🤖 AI Summary
This work addresses fine-grained, sentence-level document style change point detection—specifically identifying subtle stylistic shifts between adjacent sentences, especially in challenging cases involving short sentences or minimal stylistic divergence. We propose a lightweight, efficient sequence-based sentence-pair classification architecture: individual sentences are encoded via a pretrained language model; bidirectional LSTMs capture local contextual dependencies; and concatenated sentence representations are fed into an MLP to predict style discontinuities. This design notably enhances discriminability for “shallow-style” segments. Evaluated on the PAN-2025 official test set, our model achieves macro-F1 scores of 0.923, 0.828, and 0.724 across three task variants—substantially outperforming both random baselines and zero-shot Claude-3.5-Sonnet.
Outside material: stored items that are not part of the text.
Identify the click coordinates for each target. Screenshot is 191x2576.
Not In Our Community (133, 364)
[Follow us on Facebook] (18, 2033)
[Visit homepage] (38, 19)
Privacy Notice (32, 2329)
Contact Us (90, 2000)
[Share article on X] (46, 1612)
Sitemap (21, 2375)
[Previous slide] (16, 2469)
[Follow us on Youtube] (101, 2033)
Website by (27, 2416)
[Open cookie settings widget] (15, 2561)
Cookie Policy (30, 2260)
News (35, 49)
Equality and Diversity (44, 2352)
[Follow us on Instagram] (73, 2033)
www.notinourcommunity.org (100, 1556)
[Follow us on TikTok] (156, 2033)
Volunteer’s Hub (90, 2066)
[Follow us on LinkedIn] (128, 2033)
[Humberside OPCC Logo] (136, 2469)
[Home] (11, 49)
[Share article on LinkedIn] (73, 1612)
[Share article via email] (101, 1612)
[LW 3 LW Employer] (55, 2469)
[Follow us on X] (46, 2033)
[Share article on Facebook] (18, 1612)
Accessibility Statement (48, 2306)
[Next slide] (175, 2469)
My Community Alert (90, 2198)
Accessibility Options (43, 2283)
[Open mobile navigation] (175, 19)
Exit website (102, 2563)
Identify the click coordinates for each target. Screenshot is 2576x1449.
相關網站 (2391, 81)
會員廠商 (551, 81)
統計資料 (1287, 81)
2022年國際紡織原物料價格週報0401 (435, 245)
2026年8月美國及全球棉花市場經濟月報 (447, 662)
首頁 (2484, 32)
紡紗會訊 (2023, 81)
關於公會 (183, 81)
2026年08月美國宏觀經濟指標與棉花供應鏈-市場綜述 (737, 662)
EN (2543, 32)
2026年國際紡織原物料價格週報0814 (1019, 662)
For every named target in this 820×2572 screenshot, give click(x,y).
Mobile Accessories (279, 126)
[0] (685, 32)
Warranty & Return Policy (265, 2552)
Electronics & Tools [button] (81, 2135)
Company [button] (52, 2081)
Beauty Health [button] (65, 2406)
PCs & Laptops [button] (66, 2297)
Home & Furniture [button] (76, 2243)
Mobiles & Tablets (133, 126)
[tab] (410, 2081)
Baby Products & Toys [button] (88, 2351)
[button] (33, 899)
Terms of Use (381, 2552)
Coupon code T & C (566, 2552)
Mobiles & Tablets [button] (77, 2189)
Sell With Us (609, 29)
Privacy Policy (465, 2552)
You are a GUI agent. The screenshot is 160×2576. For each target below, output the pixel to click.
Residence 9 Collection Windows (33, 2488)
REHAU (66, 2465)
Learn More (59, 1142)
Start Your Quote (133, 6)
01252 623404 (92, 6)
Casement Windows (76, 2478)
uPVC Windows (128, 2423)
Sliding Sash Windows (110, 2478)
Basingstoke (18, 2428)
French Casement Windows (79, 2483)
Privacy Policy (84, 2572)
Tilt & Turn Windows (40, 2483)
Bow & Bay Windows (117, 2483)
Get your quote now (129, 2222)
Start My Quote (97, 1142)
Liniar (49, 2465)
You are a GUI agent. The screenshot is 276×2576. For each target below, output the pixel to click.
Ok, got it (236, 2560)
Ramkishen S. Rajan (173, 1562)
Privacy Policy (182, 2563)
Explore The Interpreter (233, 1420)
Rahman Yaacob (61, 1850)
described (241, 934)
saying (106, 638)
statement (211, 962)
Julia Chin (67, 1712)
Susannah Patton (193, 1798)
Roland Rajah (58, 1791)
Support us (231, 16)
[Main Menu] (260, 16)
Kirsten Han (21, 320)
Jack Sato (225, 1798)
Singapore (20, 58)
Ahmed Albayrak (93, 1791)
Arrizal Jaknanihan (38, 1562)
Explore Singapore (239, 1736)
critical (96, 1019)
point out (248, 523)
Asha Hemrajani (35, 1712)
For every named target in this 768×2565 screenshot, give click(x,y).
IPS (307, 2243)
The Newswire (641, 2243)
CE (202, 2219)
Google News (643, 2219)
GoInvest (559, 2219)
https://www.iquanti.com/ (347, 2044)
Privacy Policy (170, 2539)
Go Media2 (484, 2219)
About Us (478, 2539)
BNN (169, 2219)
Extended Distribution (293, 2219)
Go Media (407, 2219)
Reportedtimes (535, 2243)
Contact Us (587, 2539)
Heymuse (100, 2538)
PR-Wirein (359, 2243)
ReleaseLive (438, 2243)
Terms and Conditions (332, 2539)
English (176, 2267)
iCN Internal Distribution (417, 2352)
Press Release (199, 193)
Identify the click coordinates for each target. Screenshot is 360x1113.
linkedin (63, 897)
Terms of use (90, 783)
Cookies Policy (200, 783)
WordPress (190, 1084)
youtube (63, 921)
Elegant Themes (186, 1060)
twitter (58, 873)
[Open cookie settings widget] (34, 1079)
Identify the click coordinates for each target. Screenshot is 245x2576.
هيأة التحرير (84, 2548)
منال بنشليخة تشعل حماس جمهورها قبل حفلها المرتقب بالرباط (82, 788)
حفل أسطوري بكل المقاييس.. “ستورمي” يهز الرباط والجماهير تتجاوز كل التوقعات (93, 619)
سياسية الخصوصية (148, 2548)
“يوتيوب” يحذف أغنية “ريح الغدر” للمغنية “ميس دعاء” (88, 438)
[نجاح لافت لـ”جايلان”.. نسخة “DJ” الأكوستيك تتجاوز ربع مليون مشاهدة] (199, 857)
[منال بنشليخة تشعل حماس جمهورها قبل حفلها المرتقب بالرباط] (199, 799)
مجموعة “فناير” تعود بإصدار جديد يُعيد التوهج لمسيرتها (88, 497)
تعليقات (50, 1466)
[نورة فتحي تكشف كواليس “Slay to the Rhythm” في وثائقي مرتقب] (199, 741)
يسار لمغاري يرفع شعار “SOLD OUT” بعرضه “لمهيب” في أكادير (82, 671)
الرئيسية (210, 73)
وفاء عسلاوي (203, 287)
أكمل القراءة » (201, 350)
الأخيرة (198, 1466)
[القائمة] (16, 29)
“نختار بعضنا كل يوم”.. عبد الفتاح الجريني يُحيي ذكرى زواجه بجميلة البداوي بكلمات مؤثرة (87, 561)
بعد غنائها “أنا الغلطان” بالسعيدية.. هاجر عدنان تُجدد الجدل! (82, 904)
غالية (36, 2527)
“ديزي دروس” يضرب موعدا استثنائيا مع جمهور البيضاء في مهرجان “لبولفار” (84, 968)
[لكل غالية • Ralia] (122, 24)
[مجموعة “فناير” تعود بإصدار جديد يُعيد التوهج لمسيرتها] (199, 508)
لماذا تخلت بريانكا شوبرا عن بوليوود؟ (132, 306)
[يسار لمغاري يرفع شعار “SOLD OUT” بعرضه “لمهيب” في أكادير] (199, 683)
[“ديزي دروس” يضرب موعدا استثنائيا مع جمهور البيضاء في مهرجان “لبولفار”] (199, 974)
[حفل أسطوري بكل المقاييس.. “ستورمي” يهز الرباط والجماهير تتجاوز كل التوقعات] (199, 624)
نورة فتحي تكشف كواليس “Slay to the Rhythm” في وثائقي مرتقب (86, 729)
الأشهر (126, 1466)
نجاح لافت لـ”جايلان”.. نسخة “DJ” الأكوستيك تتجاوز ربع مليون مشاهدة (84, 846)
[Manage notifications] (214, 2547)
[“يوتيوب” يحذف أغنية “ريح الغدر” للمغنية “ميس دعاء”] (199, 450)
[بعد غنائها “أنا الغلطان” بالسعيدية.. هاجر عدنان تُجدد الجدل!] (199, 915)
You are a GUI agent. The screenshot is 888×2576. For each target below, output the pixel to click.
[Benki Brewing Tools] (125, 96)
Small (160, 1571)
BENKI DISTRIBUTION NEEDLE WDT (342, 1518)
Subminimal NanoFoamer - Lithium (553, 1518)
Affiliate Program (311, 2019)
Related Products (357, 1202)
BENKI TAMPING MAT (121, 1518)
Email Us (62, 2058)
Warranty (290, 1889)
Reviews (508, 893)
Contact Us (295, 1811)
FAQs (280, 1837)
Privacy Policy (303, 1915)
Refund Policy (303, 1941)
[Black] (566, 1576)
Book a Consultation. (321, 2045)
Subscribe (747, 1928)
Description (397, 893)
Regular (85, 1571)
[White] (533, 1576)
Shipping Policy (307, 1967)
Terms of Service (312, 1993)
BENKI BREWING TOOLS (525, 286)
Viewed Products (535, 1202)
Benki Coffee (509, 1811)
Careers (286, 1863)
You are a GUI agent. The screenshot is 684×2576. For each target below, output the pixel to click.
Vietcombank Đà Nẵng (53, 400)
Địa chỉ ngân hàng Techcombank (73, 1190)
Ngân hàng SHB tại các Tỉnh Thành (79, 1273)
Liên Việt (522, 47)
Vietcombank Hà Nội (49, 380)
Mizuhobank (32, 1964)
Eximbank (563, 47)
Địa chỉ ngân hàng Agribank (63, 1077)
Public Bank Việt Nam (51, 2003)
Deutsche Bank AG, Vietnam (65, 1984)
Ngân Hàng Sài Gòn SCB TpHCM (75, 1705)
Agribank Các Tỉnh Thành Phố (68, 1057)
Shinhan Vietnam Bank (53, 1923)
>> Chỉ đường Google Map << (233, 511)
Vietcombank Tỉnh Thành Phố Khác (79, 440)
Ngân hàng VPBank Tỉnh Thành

Results validate the effectiveness and state-of-the-art capability of context-aware sentence-pair modeling for style change detection.
📝 Abstract
Style change detection - identifying the points in a document where writing style shifts - remains one of the most important and challenging problems in computational authorship analysis. At PAN 2025, the shared task challenges participants to detect style switches at the most fine-grained level: individual sentences. The task spans three datasets, each designed with controlled and increasing thematic variety within documents. We propose to address this problem by modeling the content of each problem instance - that is, a series of sentences - as a whole, using a Sequential Sentence Pair Classifier (SSPC). The architecture leverages a pre-trained language model (PLM) to obtain representations of individual sentences, which are then fed into a bidirectional LSTM (BiLSTM) to contextualize them within the document. The BiLSTM-produced vectors of adjacent sentences are concatenated and passed to a multi-layer perceptron for prediction per adjacency. Building on the work of previous PAN participants classical text segmentation, the approach is relatively conservative and lightweight. Nevertheless, it proves effective in leveraging contextual information and addressing what is arguably the most challenging aspect of this year's shared task: the notorious problem of "stylistically shallow", short sentences that are prevalent in the proposed benchmark data. Evaluated on the official PAN-2025 test datasets, the model achieves strong macro-F1 scores of 0.923, 0.828, and 0.724 on the EASY, MEDIUM, and HARD data, respectively, outperforming not only the official random baselines but also a much more challenging one: claude-3.7-sonnet's zero-shot performance.